A cry from the colt halted the charge from one of his fellow fielders, a brown wolf who had been heading towards the expected drop of the ball and a collision with his teammate.

The colt took a few hesitant steps to each side, then a small circle, before setting himself under the ball and.....

"Yessssssssssssssssssssssss!!!!!"

"Great catch Johnno!"

"Wooooooo!"

My beautiful colt did a little victory dance, then took a bow in the direction of the small group of supporters gathered on the grassy bank beside the field before joining his teammates in a huddle and paw fiving the fox.

"He's cocky but he's cute."

I looked to my side and the female fox who had been giving me a running commentary during the innings.

"Er....yeah."

"Lucky dog you..."

I dropped my voice to a whisper then.

"How did you know?"

She gave me a conspiratorial smile.

"I know these things...let's just say I have some experience. Besides, from what I hear you wouldn't be caught dead watching sport, yet, here you are. Smells like love to me."

I blushed under my fur and mumbled something incoherent. The fox must have caught my worries though.

"Hon, you have nothing to worry about from me, trust me. I'm the last one to let your secret out."

"Thanks. Er...is that your brother?"

I pointed to the slightly built fox who was currently getting a round of cheers from his teammates. He seemed to get most of the wickets, and he looked like he was trying really hard not to show how pleased he was and was failing dismally, a big grin covering his muzzle while his ears and whiskers twitched.

"Yep, my own bro, not bad for a little fox eh? When he gets some confidence in himself it's amazing what he can do."

The team reached the side of the field as one, the bull's being the last wicket to fall, and now it was time for lunch and a change of innings. I would be able to grab a few moments with my boyfriend....boyfriend, it still sounded odd even in my head, even as I wanted to scream it to the mountaintops.
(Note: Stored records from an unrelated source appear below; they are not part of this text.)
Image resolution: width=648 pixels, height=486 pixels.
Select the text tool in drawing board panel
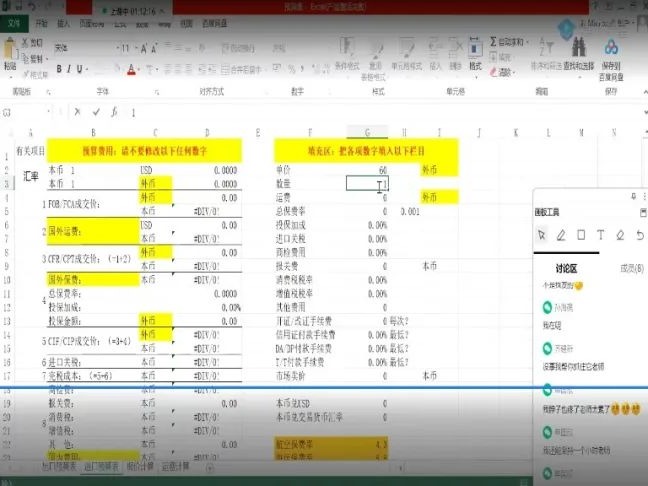(x=601, y=234)
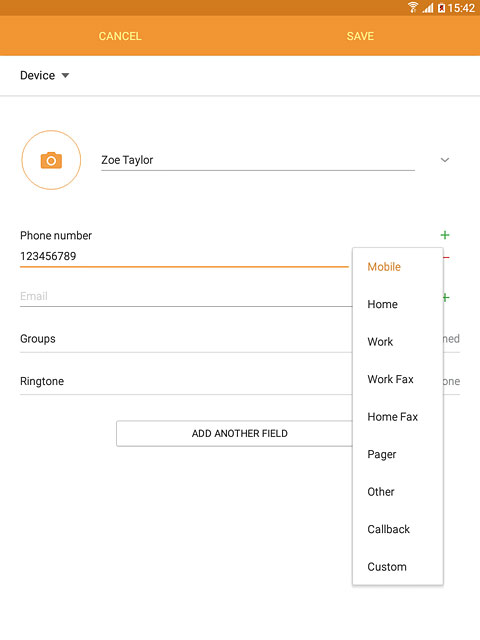480x640 pixels.
Task: Add another phone number with green plus
Action: coord(445,235)
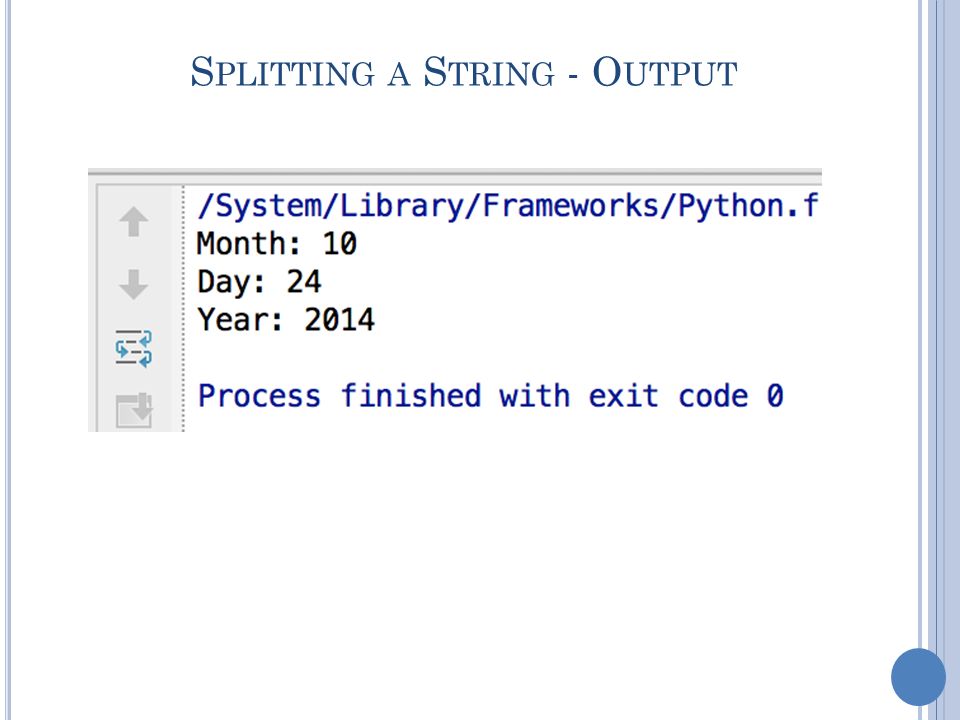Select the 'Day: 24' output line
960x720 pixels.
point(259,282)
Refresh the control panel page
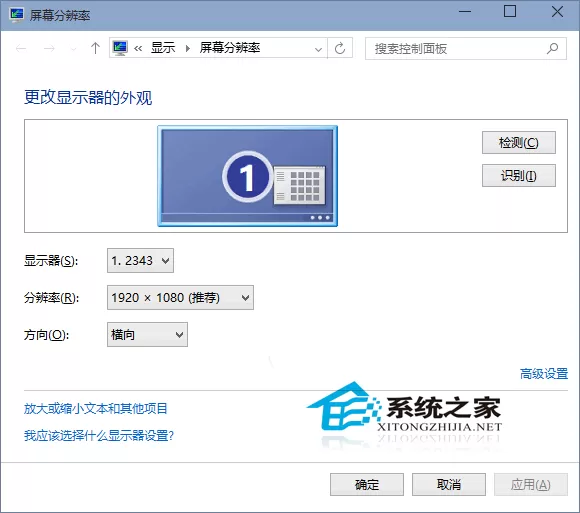The width and height of the screenshot is (580, 513). [340, 48]
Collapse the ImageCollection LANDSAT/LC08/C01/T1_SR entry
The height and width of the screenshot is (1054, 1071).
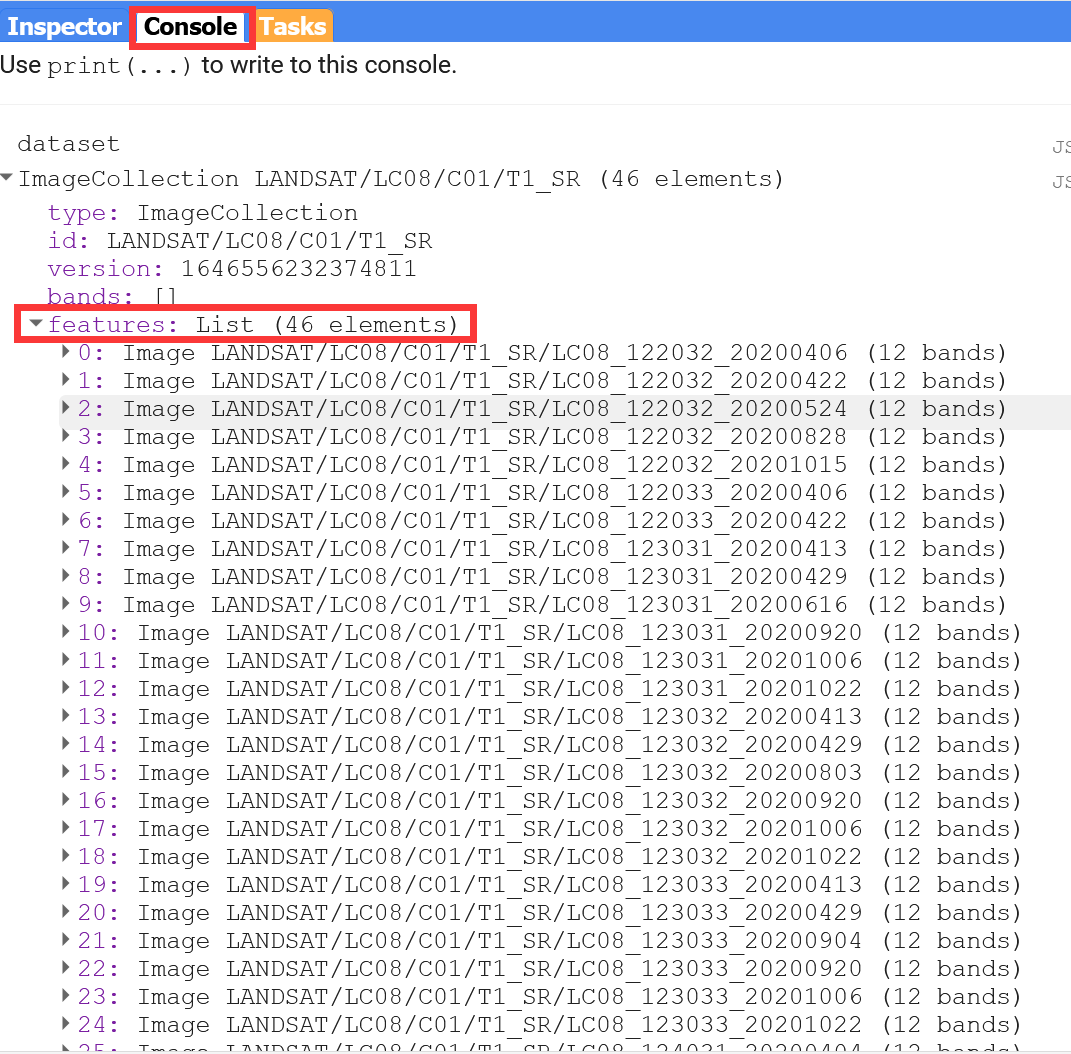[x=8, y=178]
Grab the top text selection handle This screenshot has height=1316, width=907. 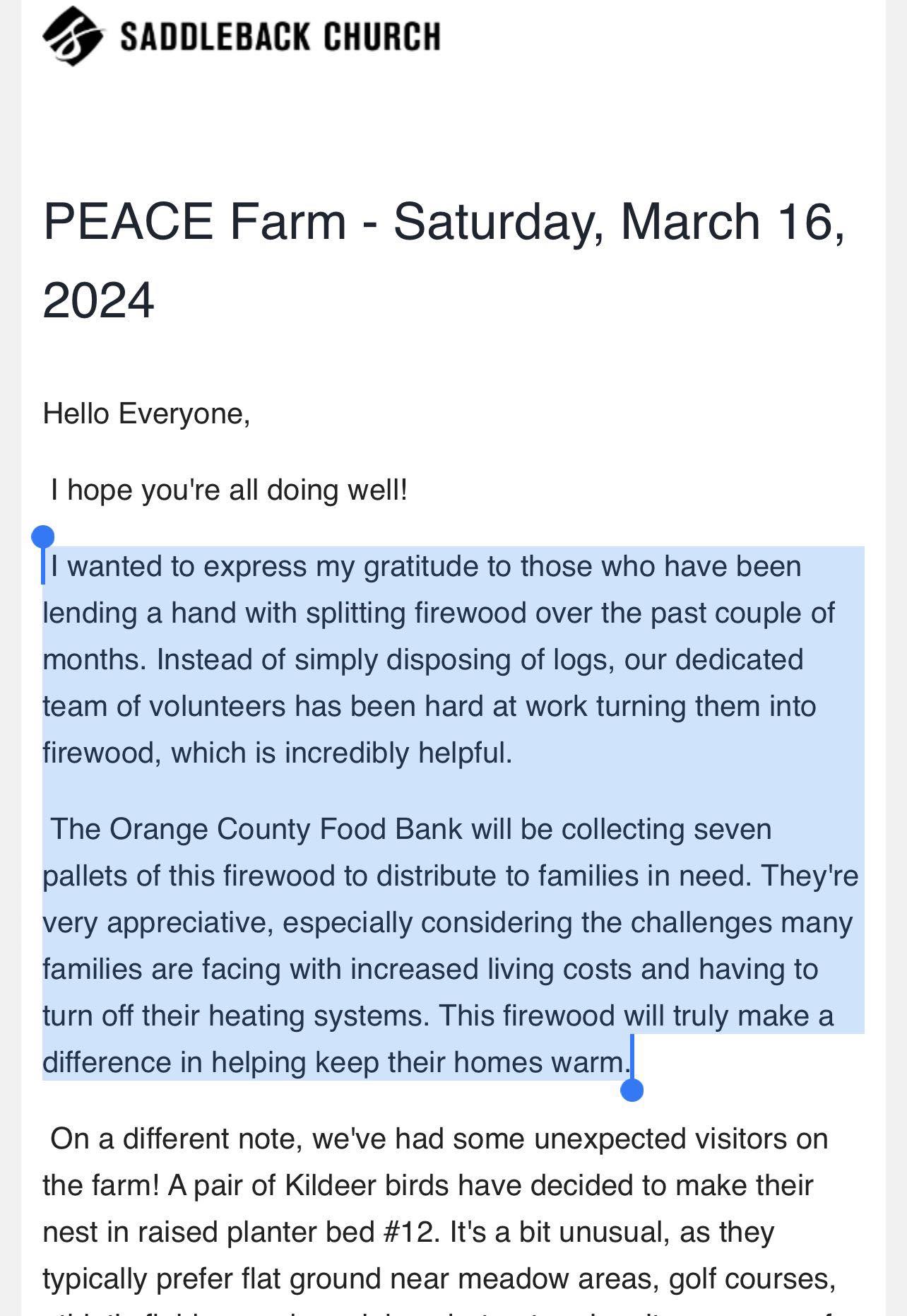coord(43,537)
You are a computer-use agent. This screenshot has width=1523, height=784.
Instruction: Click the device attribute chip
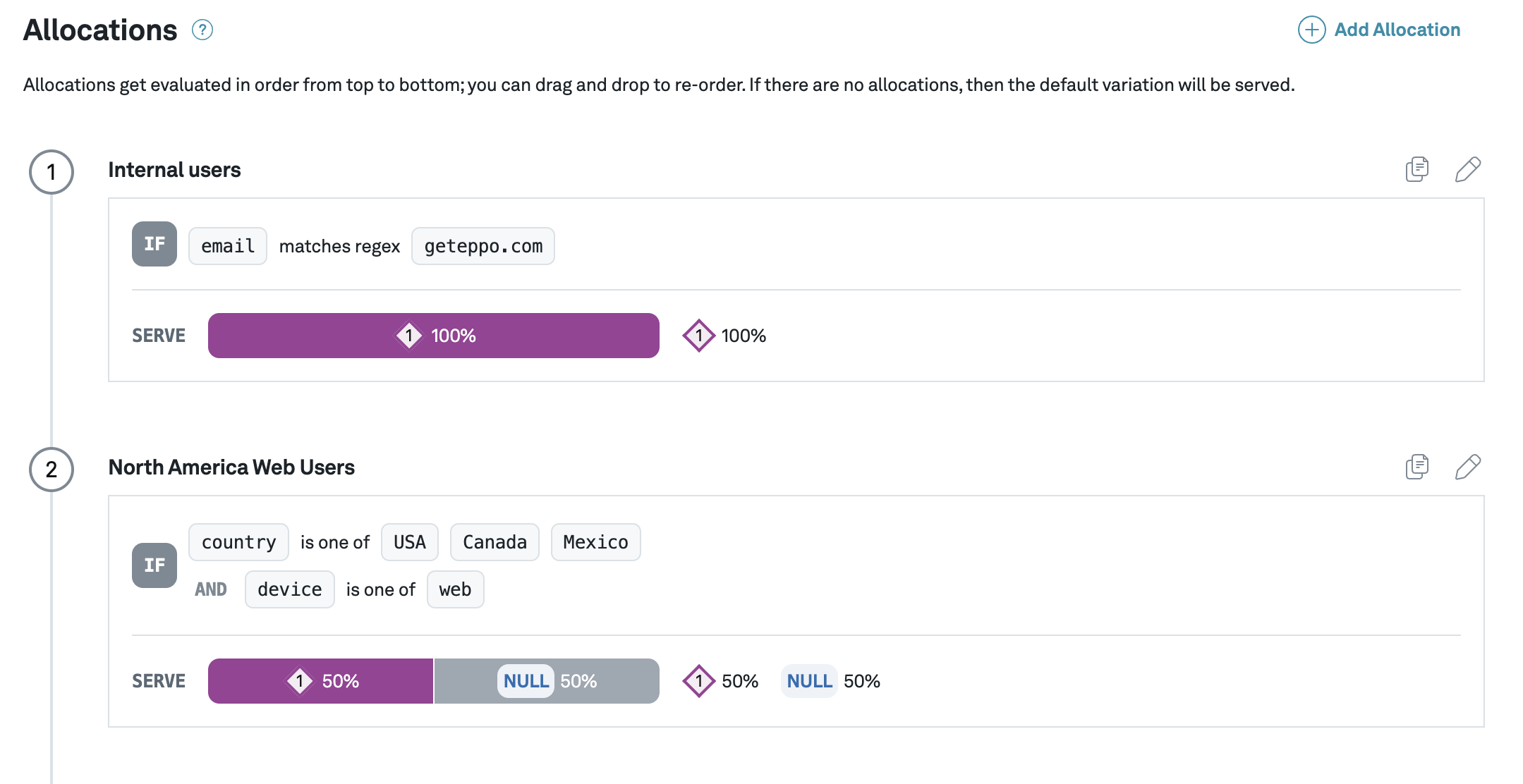point(289,589)
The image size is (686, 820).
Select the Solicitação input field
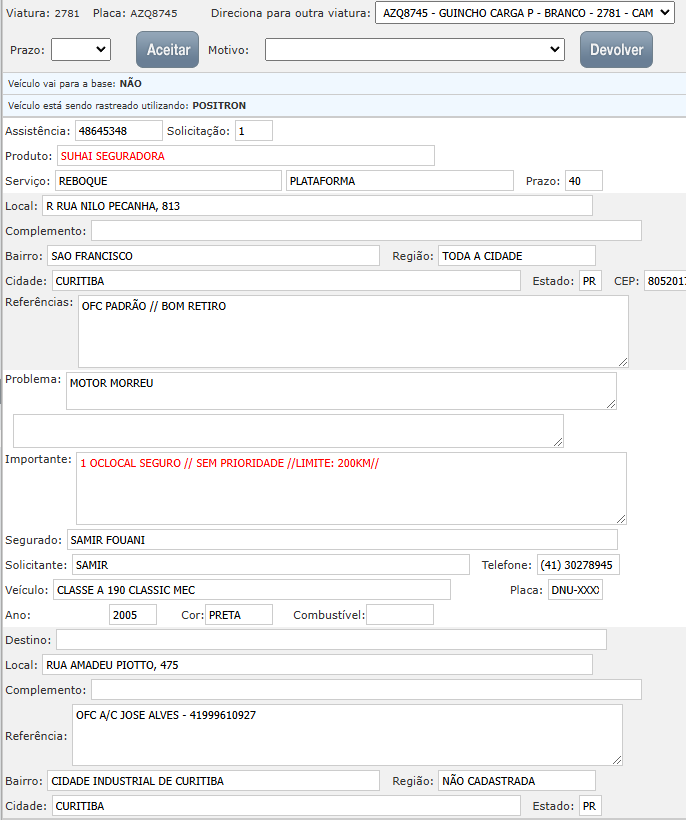(x=253, y=131)
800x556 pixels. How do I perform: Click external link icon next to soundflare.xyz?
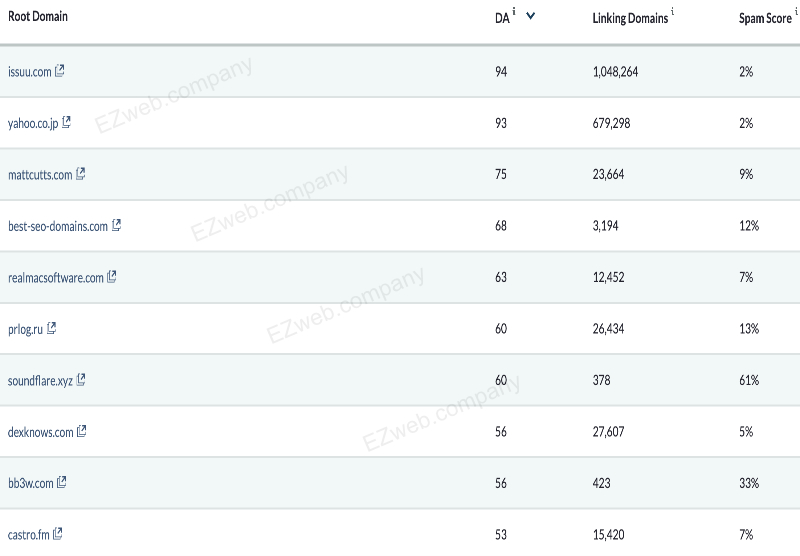81,380
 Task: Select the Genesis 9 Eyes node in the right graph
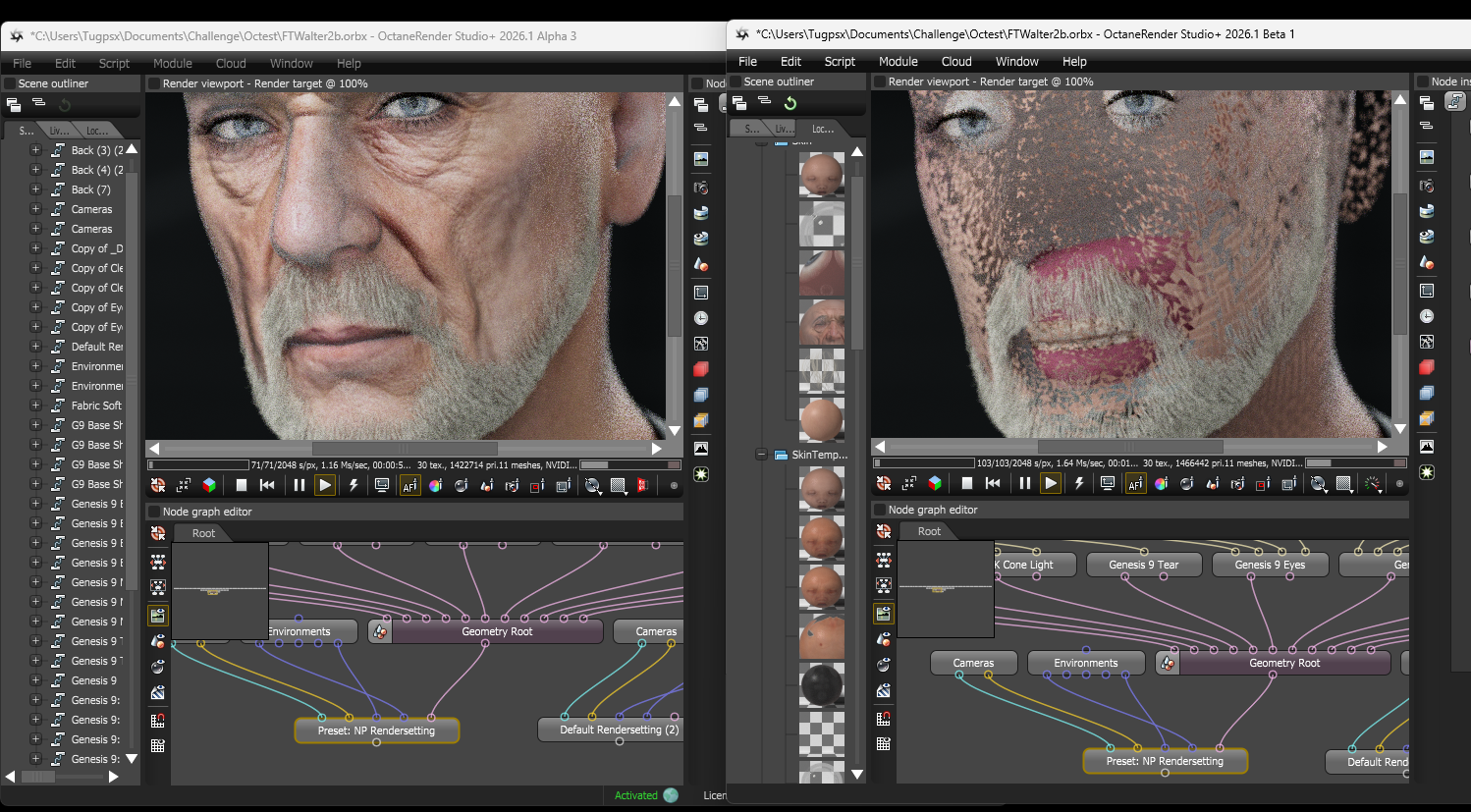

I was staying in the closet though for him...sports studs at school aren't gay.

The team looked me over quizzically, only the fox giving a big smile and a shy wave, before my big lump of stallion trotted up and gave a big bro high five.

"Hey!"

"Hey, awesome catch Nick. I thought you and that wolf might end up crashing into each other at one point, but it worked out in the end."

"Yeah, got to scream it out, in the outfield when you want it go for it, don't hesitate, and let everyone else know it too. Avoids misunderstanding."

"Sounds like a recipe for life in general."

"Heh...well, mostly..."

That made me frown a little.

"So, you took, what, two wickets and a catch at the end?"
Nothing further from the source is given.